*Исходный отрывок:*

--*--

И Мандельштам уверял, что это очень хорошо как пример «русской латыни», и долго не соглашался переделать эту строчку, заменить ее другой: «Чем имя твое повторить», придуманной Гумилевым.
Мы выходим на тихую, пустую улицу. Ветер улегся. Все небо в звездах, и большие снежные сугробы сияют в полутьме. Мандельштам молча идет рядом со мной и, закинув голову, глядит на звезды не отрываясь. Я начинаю скандировать:
- Я ненавижу бред
- Однообразных звезд.
И, оборвав, перескакиваю на другое стихотворение, меняя ритм шагов:
- Что, если над модной лавкой,
- Сияющая всегда,
- Мне в сердце длинной булавкой
- Опустится вдруг звезда?
Мандельштам всегда с нескрываемым удовольствием слушает цитаты из своих стихов. Но сейчас он не обращает внимания и продолжает молчать. О чем он думает? И вдруг он говорит приглушенным грустным голосом, как будто обращаясь не ко мне, а к звездам:
– А ведь они не любят меня. Не любят.
От неожиданности я останавливаюсь.
– Да что вы, Осип Эмильевич? Никого другого так не любят, как вас!
Он тоже останавливается. Теперь он смотрит прямо мне в лицо широко открытыми глазами, и мне кажется, что в них отражаются звезды.
– Нет. Не спорьте. Не любят. Вечно издеваются. Вот и сегодня эта баллада!
– Но ведь это лестно, – убеждаю я.
– Про Гумилева никто не посмеет.
– Как не посмеет? Разве не про него «откушенный нос»? Это же нос Гумилева. Ваш зуб, а его нос.
Мандельштам качает головой.
– И все-таки больше всего смеются надо мной. Я и Златозуб, и «юный грузин». Неужели я уж такой шут гороховый, что надо мной нельзя не издеваться? Скажите, только правду, я вам тоже кажусь очень смешным?
– Нет, совсем нет. Напротив, – с полной искренностью почти кричу я: – Я восхищаюсь вами, Осип Эмильевич!

--*--

*Задания:*
1. Перечисли по одной на строке все стихотворные строки, которые звучат во время прогулки в отрывке о Мандельштаме.
2. Продолжи отрывок о прогулке с Мандельштамом, начав сразу после его последней фразы.

*Фрагмент листинга:*
--*--

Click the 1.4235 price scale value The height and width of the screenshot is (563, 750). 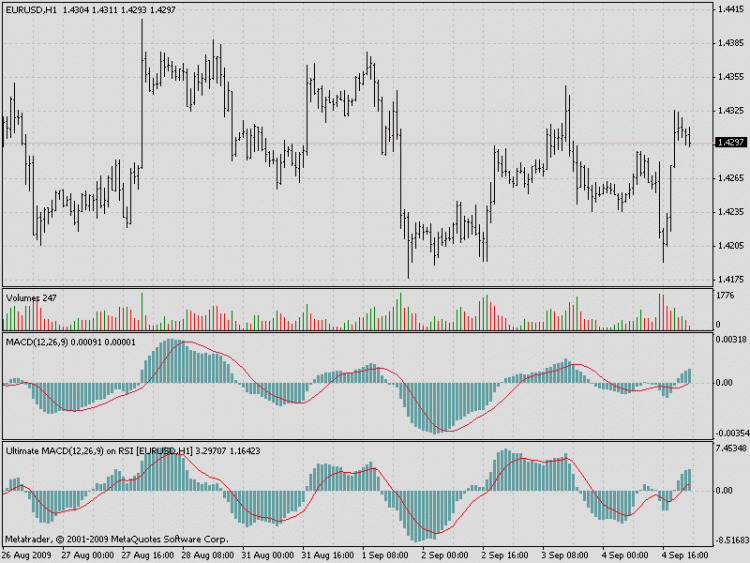coord(728,212)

--*--

*Ответы к заданиям:*
1.
Я ненавижу бред
Однообразных звезд.
Что, если над модной лавкой,
Сияющая всегда,
Мне в сердце длинной булавкой
Опустится вдруг звезда?

2.
Он недоумевающе разводит руками:
– Неужели? Ну, спасибо вам, если это правда. Спасибо. Не ожидал от вас. – Он берет меня под руку. – Но знаете, – продолжает он доверчиво, – они действительно не любят меня. Прежде любили, а теперь нет. В особенности Гумилев. И Жорж тоже разлюбил меня. А как мы с ним прежде дружили. Просто не разлучались. Я приходил с утра. Он всегда вставал поздно. Вместе у него пили чай и отправлялись вместе на целый день. Всюду – в «Аполлон», и в гости, и на вернисажи, и в «Бродячую собаку». Если поздно возвращались, я у него ночевал на диване. Ни с кем в Петербурге мне так хорошо не было, как с ним. Он замечательный. Я его совсем не за его стихи ценил, нет. За него самого. А теперь внешне все как будто почти по-прежнему, но настоящей дружбы уже и в помине нет. Они все очень изменились. Я пытаюсь найти объяснение.
– Может быть, не только они, но и вы изменились за это время? Я сама совсем другая, чем два года тому назад.
Но он не слушает меня. Какое ему дело до того, какая я была прежде?
Он вдруг неожиданно начинает смеяться.
– У Жоржа была прислуга. Она меня терпеть не могла. Меня почему-то все прислуги не выносят, как собаки почтальонов. Жорж как-то повесил у себя над диваном портрет Пушкина. А прислуга возмутилась: «Эх, мало вам, что ваш Осип тут с утра торчит. Еще, чтобы любоваться, его богомерзкую морду на стенку повесили». И так и не поверила, что это не моя богомерзкая морда. Все же, хоть и дурой-бабой, а лестно быть принятым за Пушкина.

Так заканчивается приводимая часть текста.